Venta de algodón de azúcar baja en Bogotá por temor a la diabetes

Por Edelmiro Franco. Corresponsal

Bogotá, 12 Sep (Notimex).- El algodón de azúcar, la golosina preferida de los niños, que tuvo su origen en Italia en el año 1400, empieza a desaparecer de los parques de la capital colombiana, por el temor a la diabetes.

Hace 10, 20 y 30 años atrás, los parques y las plazas de la capital colombiana, estaban llenas de vendedores informales de algodón de azúcar, cuyo dulce sabor atrapaba a niños, jóvenes y adultos.

En un recorrido que hizo Notimex por las plazas y parques más emblemáticos en Bogotá, solo encontró dos vendedores de la golosina con su tradicional maquinita y unos 15 más que ofrecían sus golosinas insertadas en viejos y antihigiénicos palos de madera.

En el Parque Nacional, un sitio de recreación dominical para las familias, en una plaza céntrica de Bogotá, estaba Pedro Guzmán, que lleva 65 años como vendedor informal de algodón de azúcar, con una maquinita que según sus cálculos debe tener 100 años.

“Yo llevo 65 años vendiendo esta golosina y 45 años de estar aquí en el Parque Nacional. Antes vendía el algodón a dos y cinco centavos y ahora lo vendo a dos mil pesos (menos de un dólar)”, contó el señor Pedro, quien a pesar de las pocas ventas siempre esta sonriente.

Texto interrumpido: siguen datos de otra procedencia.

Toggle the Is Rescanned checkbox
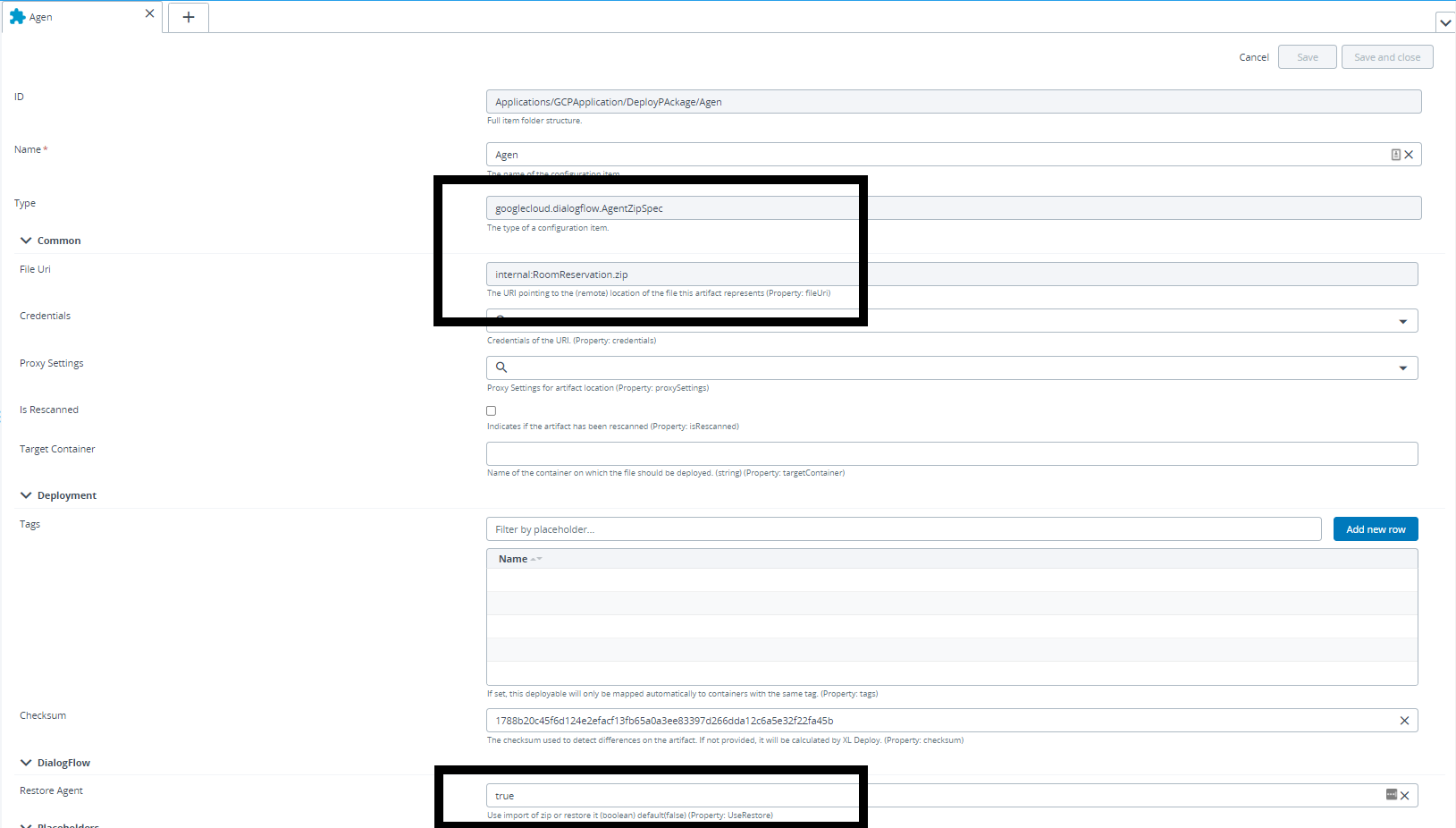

“Antes el algodón de azúcar era un buen negocio para los vendedores ambulantes, pero hoy en el 2016, solo alcanza a tener una ganancia entre 15 mil y 20 mil pesos”, es decir escasamente cuatro dólares al día, continuó.

Las ventas cayeron de forma dramática, por un lado, porque cada día más los padres de familia son conscientes de los problemas para la salud, el consumo del azúcar, y en el caso de esta golosina que tiene unas 645 Kcalorías.

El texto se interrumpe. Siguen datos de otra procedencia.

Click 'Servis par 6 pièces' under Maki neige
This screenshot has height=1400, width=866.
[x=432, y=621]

“La gente ya compra poco porque dicen que es muy mala para la salud y genera diabetes. Eso es lo que dicen. Pero, yo no creo eso, porque yo llevo 65 años comiendo algodón de azúcar todos los días y no tengo diabetes”, dijo el vendedor ambulante en el Parque Nacional.

El recorrido de Notimex continuó por la avenida 7 del centro de la capital, que los domingos se convierte en ciclo-vía y sitio para hacer ejercicios colectivos al son de la música.

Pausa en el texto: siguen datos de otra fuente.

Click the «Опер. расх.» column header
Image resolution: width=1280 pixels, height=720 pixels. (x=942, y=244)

En esta avenida estaban los vendedores informales de gaseosas, frutas, mazorcas de maíz, pero los grandes ausentes eran los trabajadores del algodón de azúcar.

El Parque Simón Bolívar, que está al occidente de la capital colombiana, es otro gran espacio de recreación dominical de las familias y un lugar ideal para ofrecer el algodón de azúcar.

En el interior del parque estaban algunos pocos vendedores ofreciendo la golosina con su producto insertados en palos, convenciendo a chicos y adultos para que al menos compraran una bolsita de algodón.

La señora Liliana García, es ama de casa, que todos los fines de semana y festivo, llega al Parque Simón Bolívar, con sus golosinas de algodón de azúcar, con la que obtiene una ganancia que no supera los cuatro dólares al día.

Al igual que el señor Pedro, en el Parque Nacional, Liliana está convencida de que el negocio se ha caído ante el temor de las personas a consumir azúcar y vuelve aparecer la palabra: diabetes.

“Ya no se vende tanto porque la gente dice que es mala para la salud y quieren evitar la diabetes”, contó la señora Liliana, en el centro del Parque Simón Bolívar.

La señora Liliana, dijo que ellos son perseguidos por informales y “cada a rato nos sacan de los parques. Los vigilantes y la policía nos impiden trabajar”.

En el Parque el Salitre – otro espacio de recreación- Notimex encontró a un vendedor más próspero de algodón de azúcar, con su máquina ubicada en el andén de una concurrida avenida.

El hombre se negó a dar declaraciones porque no podía perder tiempo ni clientes con la entrevista. “Primero el negocio amigo, salvo que me de 100 mil pesos (35 dólares) para dar mi testimonio”.